↓

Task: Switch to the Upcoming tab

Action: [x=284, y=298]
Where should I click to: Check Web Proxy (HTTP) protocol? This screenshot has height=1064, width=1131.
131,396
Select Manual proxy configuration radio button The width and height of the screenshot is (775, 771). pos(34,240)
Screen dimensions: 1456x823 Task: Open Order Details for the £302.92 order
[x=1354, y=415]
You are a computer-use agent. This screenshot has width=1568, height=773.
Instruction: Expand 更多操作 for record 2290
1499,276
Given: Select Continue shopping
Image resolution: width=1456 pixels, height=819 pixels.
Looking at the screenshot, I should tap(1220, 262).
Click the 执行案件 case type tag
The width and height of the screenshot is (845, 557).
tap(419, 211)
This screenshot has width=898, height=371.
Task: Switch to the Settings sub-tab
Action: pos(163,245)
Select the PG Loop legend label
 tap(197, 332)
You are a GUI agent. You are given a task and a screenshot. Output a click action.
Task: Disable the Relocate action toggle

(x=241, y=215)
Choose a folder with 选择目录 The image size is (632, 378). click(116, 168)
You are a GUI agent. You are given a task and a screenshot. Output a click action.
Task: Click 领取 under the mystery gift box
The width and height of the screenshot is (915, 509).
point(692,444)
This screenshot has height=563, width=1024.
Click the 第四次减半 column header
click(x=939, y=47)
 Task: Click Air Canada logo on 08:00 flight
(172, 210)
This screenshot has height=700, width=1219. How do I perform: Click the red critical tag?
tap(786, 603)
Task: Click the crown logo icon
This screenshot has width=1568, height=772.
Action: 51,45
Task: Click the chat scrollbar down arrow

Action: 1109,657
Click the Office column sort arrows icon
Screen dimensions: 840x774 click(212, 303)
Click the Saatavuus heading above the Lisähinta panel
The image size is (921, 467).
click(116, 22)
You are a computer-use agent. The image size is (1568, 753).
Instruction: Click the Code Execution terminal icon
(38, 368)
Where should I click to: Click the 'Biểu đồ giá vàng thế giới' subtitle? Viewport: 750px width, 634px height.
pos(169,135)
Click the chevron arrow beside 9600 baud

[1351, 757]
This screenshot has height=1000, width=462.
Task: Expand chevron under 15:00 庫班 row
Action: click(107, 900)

↑

**PROBLEM TO SOLVE:** Look for the string "computer" in the listing above and copy every line holding it.

**ANSWER SECTION:**
You are a computer-use agent. This screenshot has width=1568, height=773.
You are a computer-use agent. The image size is (1568, 753).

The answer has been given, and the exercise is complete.